Trois siècles d’obéissance militaire. 1650-1963 .
Plon 1964 – Esprit du Livre 2009, 125 pages.
Préface du général Irastorza, CEMAT.

La thèse du maréchal Juin, aujourd’hui rééditée, est un document pour les historiens. Elle affirme que la fidélité de l’armée, imposée par le Roi-Soleil, a été une construction progressive à travers les régimes successifs, et a résisté aux tentatives de dissidence. Sans prendre parti sur la légitimité des gouvernements, Alphonse Juin distingue l’obéissance du loyalisme, et constate que l’armée a obéi sous la Révolution, en 1830, 1870 et 1941 en Syrie.

Le maréchal n’ignore rien de l’histoire militaire passée ; faisant l’éloge de Villard, du maréchal de Saxe et de Guibert , il analyse le comportement de ceux qui à un moment donné ont fait défection (Condé, Turenne, Dumouriez, Ney, Marmont). Malgré le génie de Dupleix et Montcalm, les Indes et le Canada ont été perdus par manque de moyens militaires et indifférence de l’opinion. Il souligne le prestige de Bonaparte et admire sa passion pour la France. Au moment où Victor Hugo célébre la conquête de l’Algérie, la mystique de camaraderie anime l’armée d’Afrique. Les leçons de Servitude et grandeur militaire restent donc actuelles, et au début du 20ème siècle, l’armée a été moins troublée par l’affaire Dreyfus que par le drame des inventaires. Lyautey sauve le Maroc en 1914. Humainement reprises en main en 1917 par le général Pétain, les unités retrouvent le secret de la vaillance militaire.

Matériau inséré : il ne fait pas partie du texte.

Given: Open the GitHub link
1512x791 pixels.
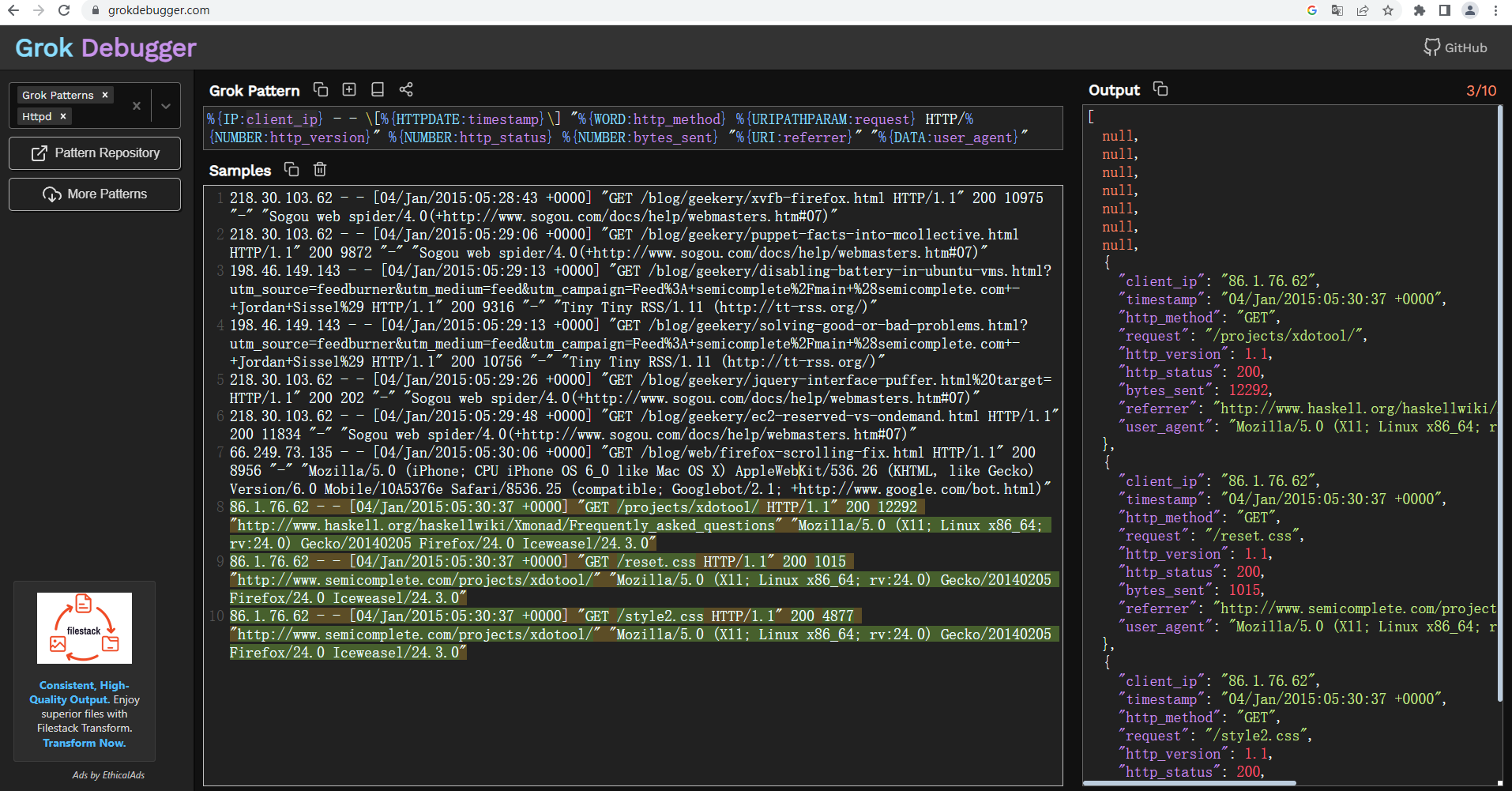Looking at the screenshot, I should point(1455,47).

Sur les évènements qu’il a vécus, Juin porte des jugements percutants. Après une offensive en Sarre tardive et mal préparée, l’absence de coordination entre les divisions britanniques et françaises conduit à l’échec de la contre-offensive de mai 1940. Bien que rejeté par un ancien ministre, l’armistice était donc une nécessité, pour lequel Hitler a commis l’erreur de négliger l’Afrique. En AFN, en effet, la mobilisation occulte de Weygand redonne une âme à l’armée française, rééquipée grâce aux accords d’Anfa. Le maréchal déplore l’occasion manquée de 1947 en Indochine, faute de moyens et malgré la compétence des seigneurs de la guerre. La capitulation de Suez est pour lui incompréhensible.

En Algérie, les paroles à double sens entretiennent le malentendu de l’autodétermination, présentée au général Challe comme un pari qu’il faut gagner. Le discours du 4 novembre 1960 provoque la stupeur et entraîne un conflit entre le devoir et l’honneur. Bien que l’armée ne s’y rallie pas, la folle équipée du putsch est suivie d’une campagne de délation et de répression qui atteint les subordonnés. En 1962, l’armée restait à l’écart de l’OAS, mais était impuissante par les ordres qu’elle recevait. L’affaire d’Algérie s’achevait par un désastre sans précédent. En 1964, le maréchal Juin attend l’amnistie et le retour à des formes de gouvernement moins exceptionnelles.

Ces jugements sévères sont sans doute de nature à faire réfléchir les stagiaires du Collège interarmées de Défense, appelés à en faire l’analyse.